Despite semi-stardom rapping with A Tribe Called Quest at age 16, the Queens-born lyricist spent more than a decade working security jobs and living with his mom as record deals with Rawkus, Relativity and Elektra fell through.
However, a chance friendship with Kanye West and an unflagging dedication to his craft culminated in a deal on West’s GOOD Music label and the recent release “Don’t Quit Your Day Job” – and an April tour with chart-topper Young Buck.
“God teaches you lessons in life,” says Dexter Raymond (Consequence) Mills, 30, who performed at Harlem’s famed Apollo Theater last weekend as part of a concert wrapping up Spider-Man Week in New York, the citywide celebration coinciding with the new “Spider-Man 3,” which opened May 4 – and which may have also inspired him.
“When Spider-Man couldn’t shoot webs, there was a vulnerability there: ‘If I ain’t got webs, how diligently am I being Spider-Man?’ It’s like that with me. If I don’t got rhymes, is that all there is to me? Can I get back to the guy behind the mask? The guy behind the music?”
Consequence tapped his rhyme resources in high school. A cousin of A Tribe Called Quest’s Q-Tip, the young artist honed his skills in ciphers with stars such as Busta Rhymes, Reverend Run and Phife. He got his break in 1993 when he spit verses on the B-side of Tribe single “Award Tour.”
“I was in school, I had the record out, and (to girls) I was like, ‘Yo, you really need to holler at me, ’cause I’m going places!”‘ Consequence recalls with a laugh. “They were like, ‘I’m going places too, like my next class.
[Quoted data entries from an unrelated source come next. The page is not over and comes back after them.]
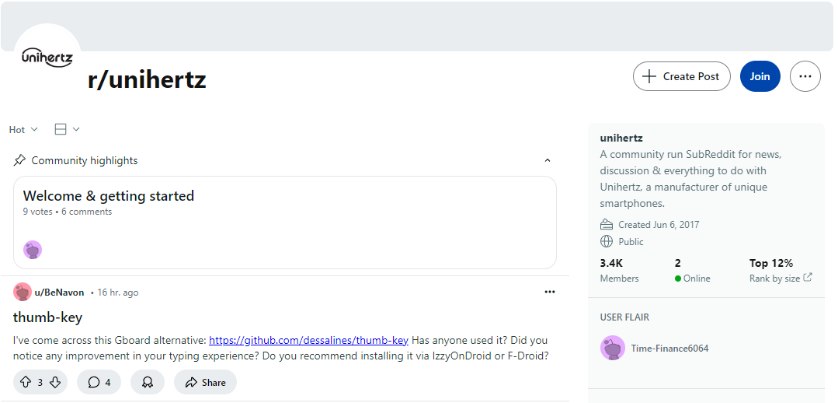Open u/BeNavon's profile avatar
This screenshot has width=838, height=403.
[x=23, y=292]
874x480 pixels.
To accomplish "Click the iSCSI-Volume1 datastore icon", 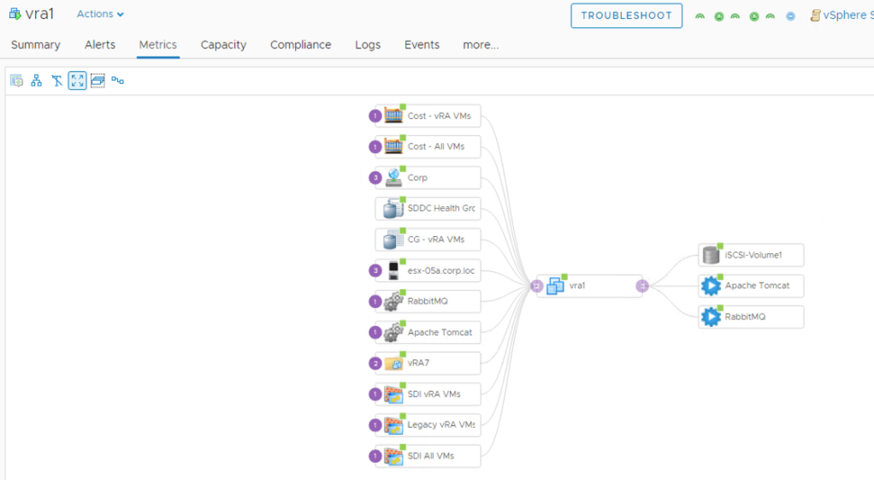I will tap(711, 255).
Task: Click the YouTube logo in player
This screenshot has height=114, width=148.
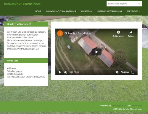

See ya!”‘
Unfortunately, his shine was short-lived. Though he appeared on Tribe’s 1996 album “Beats, Rhymes and Life,” the group fell apart shortly afterward. So did the solo record he was to release through their production company.
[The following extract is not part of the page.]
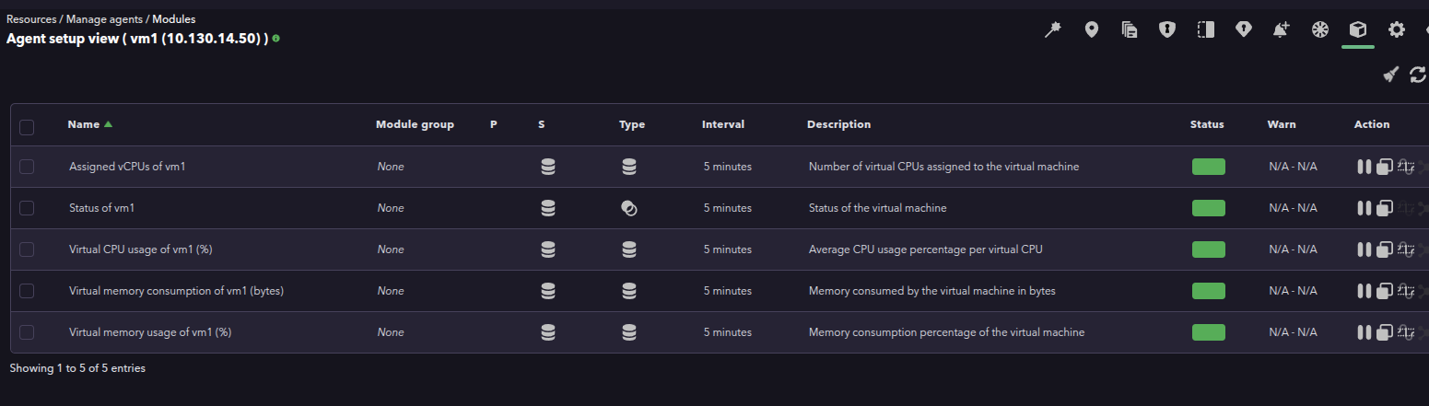Click the broom cleanup icon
What followed was a murky era of drinking, smoking and moving back in with his mom. A humbling moment working dock security at an Estee Lauder warehouse jump-started his will to flow and determination to return to rap.
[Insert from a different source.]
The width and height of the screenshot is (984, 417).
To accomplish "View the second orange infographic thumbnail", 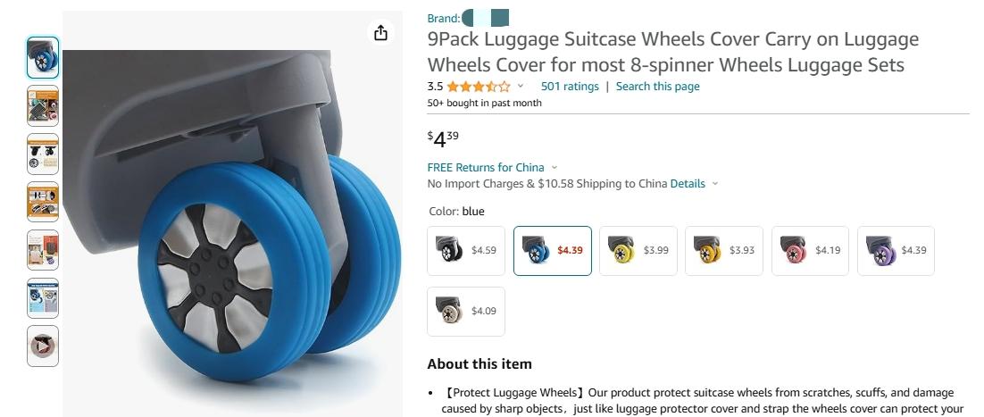I will [43, 105].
A co-worker saw him on MTV in an old Busta Rhymes video and questioned him about it. Consequence denied he was the emcee on screen.
“When you go from being on TV to being back in the private sector it gets awkward,” he says. “I couldn’t do that to the brand of Consequence. That was the ickiest experience. But it was also a blessing.”
He attacked his writing with new passion and focus. Paychecks all went to the studio to record tracks and mixtapes. In 2002, he met Kanye West – at the time, not yet a megastar – and they became fast friends.
Eventually, West featured ‘Quence on his hit records “The College Dropout” and “Late Registration,” and signed him to his label.